:: The input ::
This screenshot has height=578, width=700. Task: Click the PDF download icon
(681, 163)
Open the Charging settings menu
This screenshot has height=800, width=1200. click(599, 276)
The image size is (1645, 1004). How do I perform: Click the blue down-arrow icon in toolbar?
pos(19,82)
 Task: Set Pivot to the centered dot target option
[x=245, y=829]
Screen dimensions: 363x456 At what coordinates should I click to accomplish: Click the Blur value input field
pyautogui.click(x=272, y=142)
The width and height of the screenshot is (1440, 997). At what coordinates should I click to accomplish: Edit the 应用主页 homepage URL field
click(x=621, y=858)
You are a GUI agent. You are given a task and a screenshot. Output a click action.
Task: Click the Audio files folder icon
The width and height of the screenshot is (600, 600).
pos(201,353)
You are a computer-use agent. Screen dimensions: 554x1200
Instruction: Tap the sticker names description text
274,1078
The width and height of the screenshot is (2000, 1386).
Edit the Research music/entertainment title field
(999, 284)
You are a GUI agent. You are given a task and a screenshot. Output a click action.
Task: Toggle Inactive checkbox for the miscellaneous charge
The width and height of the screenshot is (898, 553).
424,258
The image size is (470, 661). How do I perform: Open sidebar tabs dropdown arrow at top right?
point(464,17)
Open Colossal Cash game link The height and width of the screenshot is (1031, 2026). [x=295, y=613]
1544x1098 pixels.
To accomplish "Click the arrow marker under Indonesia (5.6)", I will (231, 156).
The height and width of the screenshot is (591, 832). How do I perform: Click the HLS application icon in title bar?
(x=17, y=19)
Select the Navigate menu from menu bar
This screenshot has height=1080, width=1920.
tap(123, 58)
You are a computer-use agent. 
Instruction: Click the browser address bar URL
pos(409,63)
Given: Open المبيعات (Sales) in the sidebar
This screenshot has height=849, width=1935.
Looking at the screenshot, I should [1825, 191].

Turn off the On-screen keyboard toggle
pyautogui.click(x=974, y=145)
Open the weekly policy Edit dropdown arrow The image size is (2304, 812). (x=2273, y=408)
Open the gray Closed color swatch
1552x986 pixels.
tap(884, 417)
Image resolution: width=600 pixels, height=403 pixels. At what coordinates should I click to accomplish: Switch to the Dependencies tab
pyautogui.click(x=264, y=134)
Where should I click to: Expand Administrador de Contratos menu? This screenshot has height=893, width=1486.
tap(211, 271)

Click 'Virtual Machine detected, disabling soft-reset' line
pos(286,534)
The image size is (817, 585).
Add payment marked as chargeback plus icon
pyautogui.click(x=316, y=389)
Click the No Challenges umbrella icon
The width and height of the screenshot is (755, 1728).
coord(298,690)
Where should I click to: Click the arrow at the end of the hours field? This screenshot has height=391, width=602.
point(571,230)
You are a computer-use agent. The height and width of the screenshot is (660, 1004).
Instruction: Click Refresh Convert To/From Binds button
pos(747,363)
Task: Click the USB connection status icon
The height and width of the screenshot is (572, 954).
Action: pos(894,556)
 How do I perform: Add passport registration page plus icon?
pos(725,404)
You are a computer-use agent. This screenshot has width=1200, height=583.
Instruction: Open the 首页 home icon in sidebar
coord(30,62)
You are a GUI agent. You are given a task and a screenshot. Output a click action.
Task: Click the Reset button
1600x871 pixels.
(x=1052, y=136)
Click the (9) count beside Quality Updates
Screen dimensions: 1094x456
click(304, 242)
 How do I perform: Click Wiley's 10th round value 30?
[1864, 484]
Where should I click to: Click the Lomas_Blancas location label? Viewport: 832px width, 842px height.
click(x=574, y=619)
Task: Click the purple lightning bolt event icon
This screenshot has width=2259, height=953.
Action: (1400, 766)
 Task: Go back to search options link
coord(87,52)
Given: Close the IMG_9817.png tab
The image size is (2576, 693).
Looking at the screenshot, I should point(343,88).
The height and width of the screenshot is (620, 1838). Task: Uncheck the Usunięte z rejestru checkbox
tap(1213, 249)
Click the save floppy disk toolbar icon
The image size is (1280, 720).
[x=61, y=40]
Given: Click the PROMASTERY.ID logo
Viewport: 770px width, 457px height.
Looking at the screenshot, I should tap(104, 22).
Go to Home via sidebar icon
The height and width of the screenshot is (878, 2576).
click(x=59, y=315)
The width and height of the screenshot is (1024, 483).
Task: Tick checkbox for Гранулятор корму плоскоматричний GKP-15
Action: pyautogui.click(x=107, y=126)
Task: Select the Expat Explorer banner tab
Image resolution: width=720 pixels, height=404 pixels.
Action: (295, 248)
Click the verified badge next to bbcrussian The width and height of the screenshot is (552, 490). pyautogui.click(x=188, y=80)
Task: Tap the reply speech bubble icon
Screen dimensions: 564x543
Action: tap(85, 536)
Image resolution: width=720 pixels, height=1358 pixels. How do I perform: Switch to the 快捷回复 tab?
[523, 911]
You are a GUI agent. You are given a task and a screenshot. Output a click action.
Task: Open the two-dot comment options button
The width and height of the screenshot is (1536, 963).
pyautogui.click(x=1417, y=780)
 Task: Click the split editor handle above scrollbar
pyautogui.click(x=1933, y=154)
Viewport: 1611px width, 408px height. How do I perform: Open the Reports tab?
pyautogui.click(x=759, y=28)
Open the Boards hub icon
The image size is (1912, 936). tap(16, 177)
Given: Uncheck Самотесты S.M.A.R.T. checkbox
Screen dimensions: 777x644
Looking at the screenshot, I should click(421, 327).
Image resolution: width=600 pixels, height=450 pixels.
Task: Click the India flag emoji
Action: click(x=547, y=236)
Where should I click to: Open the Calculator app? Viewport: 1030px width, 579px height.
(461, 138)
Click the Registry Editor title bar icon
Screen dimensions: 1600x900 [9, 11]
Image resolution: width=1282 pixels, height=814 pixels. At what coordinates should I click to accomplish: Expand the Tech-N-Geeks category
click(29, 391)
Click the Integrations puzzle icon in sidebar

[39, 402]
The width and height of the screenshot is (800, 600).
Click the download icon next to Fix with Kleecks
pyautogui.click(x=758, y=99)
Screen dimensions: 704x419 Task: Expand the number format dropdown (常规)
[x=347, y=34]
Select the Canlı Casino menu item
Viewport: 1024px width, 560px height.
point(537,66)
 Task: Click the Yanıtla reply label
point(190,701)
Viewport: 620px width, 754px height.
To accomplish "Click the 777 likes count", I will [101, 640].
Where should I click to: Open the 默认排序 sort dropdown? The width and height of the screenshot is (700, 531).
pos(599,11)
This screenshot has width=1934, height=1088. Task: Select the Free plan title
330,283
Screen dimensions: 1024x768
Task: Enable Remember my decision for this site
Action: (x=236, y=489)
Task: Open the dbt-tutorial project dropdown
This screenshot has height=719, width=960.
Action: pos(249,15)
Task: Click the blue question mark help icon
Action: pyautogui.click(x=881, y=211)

:: Your assignment ::
Write out every line from the data above that includes "computer".

:: Exercise answer ::
You are a computer-use agent. Screen dimensions: 554x1200
You are a computer-use agent. 
You are a computer-use agent. The height and width of the screenshot is (660, 1004).
You are a computer-use agent. This screenshot has width=1200, height=583.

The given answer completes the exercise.